This particular reading was pretty cool because it wasn't just a poetry reading - it was also a photography exhibit. This cool photographer Lauren Henkin had the idea to pair three photographers with three poets. The photographers would sent three of their photographs to the poets, who would write a poem inspired by each of the photographs. As someone who likes to dabble in other arts and mediums when writing becomes way too difficult, this was something I could totally get on board with. Though I missed the first two readings in the series because I am the worst, I was glad to make it to this final one, featuring the poems of Lynn Melnick and the photography of Ashley Stohl. Lynn's poetry was painful and strong, focusing a lot on the past and growing up in LA. Ashley Stohl, also from LA, takes a lot of photographs of the young skateboarders who take over the LA beaches. What I really loved was that the poetry inspired by the photographs, was very loosely inspired by them. There weren't poems about skateboarders or watching boys from afar, but rather the poetry and photographs both relayed this sense of how initial experiences with men and boys influenced the art of each artist, which Ashley Stohl explained as the primary similarity she saw between her and Lynn's work. I'm always skeptical about poetry inspired by other arts because of the possibility of too literal a translation, but this collaboration helped me see that a lot of great poetry can be written with the right approach to a painting, or photograph or sketch, and now it's something I really want to try!
All of the photos in this post are by Ashley Stohl, from her "Skate or Die" collection and below is one of my favorite poems by Lynn Melnick that wasn't a part of this collaboration but which is still really great. Have you been to any interest readings or art shows lately?
by Lynn Melnick
It’s not much of a lie to say I hate the outdoors.

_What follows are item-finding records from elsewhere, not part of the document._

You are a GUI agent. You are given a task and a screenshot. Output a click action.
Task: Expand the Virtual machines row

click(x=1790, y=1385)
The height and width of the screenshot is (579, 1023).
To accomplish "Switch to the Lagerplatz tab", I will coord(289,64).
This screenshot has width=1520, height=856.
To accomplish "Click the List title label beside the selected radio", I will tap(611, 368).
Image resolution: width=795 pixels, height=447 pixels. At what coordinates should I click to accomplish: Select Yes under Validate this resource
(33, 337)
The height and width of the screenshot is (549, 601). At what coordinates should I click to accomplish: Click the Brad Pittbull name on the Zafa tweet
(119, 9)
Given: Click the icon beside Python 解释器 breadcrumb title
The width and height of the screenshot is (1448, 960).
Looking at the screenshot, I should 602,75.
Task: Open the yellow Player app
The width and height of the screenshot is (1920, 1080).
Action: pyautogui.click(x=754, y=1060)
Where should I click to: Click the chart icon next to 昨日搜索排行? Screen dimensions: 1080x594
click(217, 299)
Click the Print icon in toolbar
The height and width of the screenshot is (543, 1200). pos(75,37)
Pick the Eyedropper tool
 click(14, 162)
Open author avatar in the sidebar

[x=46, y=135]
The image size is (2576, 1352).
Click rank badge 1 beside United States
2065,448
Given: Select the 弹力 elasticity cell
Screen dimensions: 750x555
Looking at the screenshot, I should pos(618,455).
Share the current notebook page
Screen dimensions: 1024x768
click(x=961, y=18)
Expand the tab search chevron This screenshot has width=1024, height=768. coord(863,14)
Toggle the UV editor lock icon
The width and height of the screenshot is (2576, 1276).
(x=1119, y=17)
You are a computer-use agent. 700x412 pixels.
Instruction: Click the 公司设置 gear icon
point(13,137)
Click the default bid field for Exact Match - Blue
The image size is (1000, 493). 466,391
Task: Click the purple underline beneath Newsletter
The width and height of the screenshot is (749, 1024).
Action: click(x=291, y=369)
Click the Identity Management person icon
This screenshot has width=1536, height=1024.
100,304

Something about discomfort.
But it’s a lie when I say that I don’t, spitting
on my arm to rub off the layers, what failed to wash.
Sometimes it works and sometimes it doesn’t,
but if I were asked again I’d say, Let’s skip
the hot drive down, the mockingbird, the digging,
cold coffee with radical strangers, fellow Americans,
wrong-headed love, dunes, rocks, retro round eyewear,
nudity, big ideas, destitute children,
overwhelming stucco suburbs, dubious rafts,
cold waiting, makeshift dinners, communal bathrooms,
piles of quarters, and all the lying.
I spent one hundred dollars on a camera that would document this.
Is there a California I don’t know about?
Smaller, I finished a day floating after everyone left the pool.
There was barking and laughter. I can’t tread water,
but I can master flotation to save myself.